The Court held that Congress had the authority to void treaty obligations with Native American tribes because it had an inherent "plenary power":
Authority over the tribal relations of the Indians has been exercised by Congress from the beginning, and the power has always been deemed a political one, not subject to be controlled by the judicial department of the government.—Lone Wolf at 565.
The decision was based, among other things, on a paternalistic view of the United States' relationship with the tribes:
These Indian tribes are the wards of the nation. They are communities dependent on the United States. Dependent largely for their daily food. Dependent for their political rights. They own no allegiance to the states, and receive from them no protection. Because of the local ill feeling, the people of the states where they are found are often their deadliest enemies. From their very weakness and helplessness, so largely due to the course of dealing of the Federal government with them and the treaties in which it has been promised, there arises the duty of protection, and with it the power.
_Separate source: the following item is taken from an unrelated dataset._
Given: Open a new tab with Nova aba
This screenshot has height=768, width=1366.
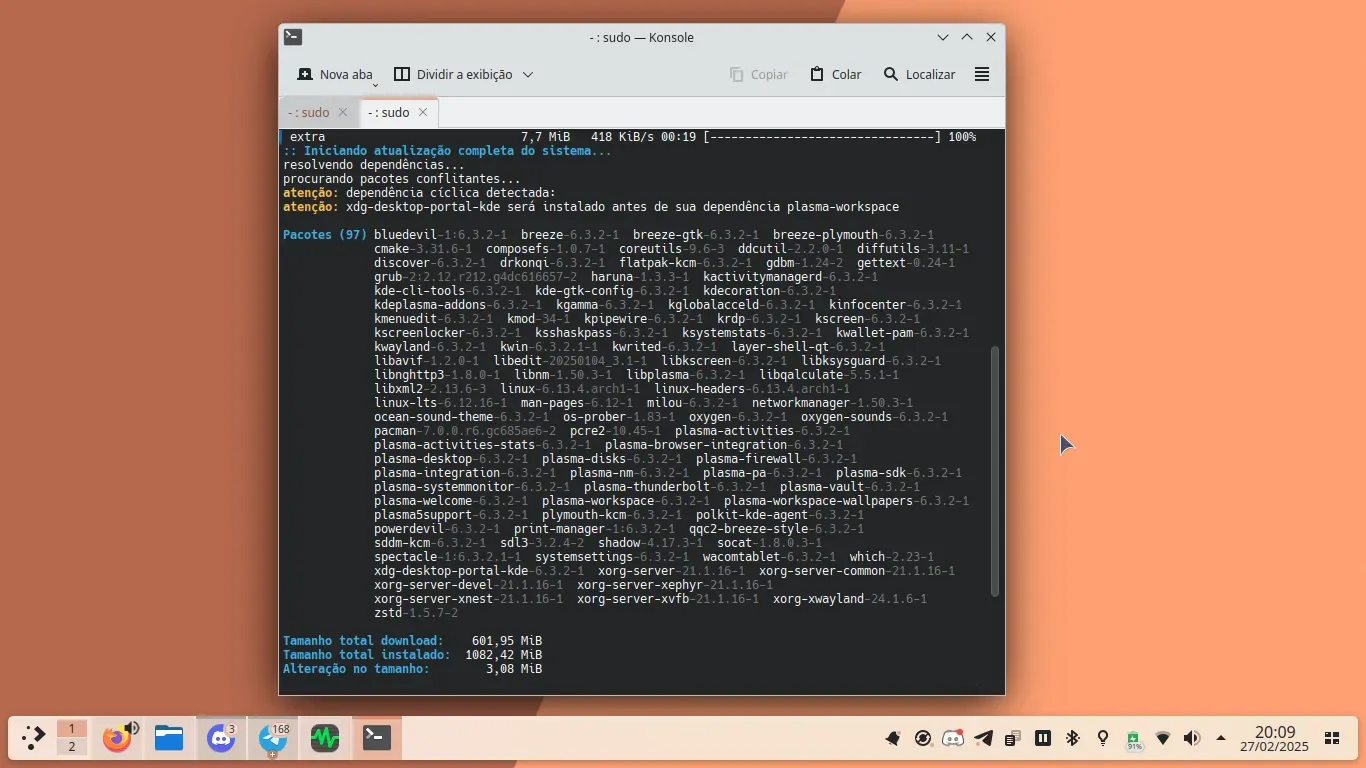Looking at the screenshot, I should [x=335, y=75].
This has always been recognized by the executive and by Congress, and by this court, whenever the question has arisen.—Lone Wolf at 567, quoting United States v. Kagama, 118 U.S. 375 (1885).
Congress unilaterally modified many other treaties between Native American tribes and the United States in subsequent years, in part relying on the decision in Lone Wolf v. Hitchcock. The decision has been upheld and cited by the Supreme Court since then, such as in United States v. Dion of 1986.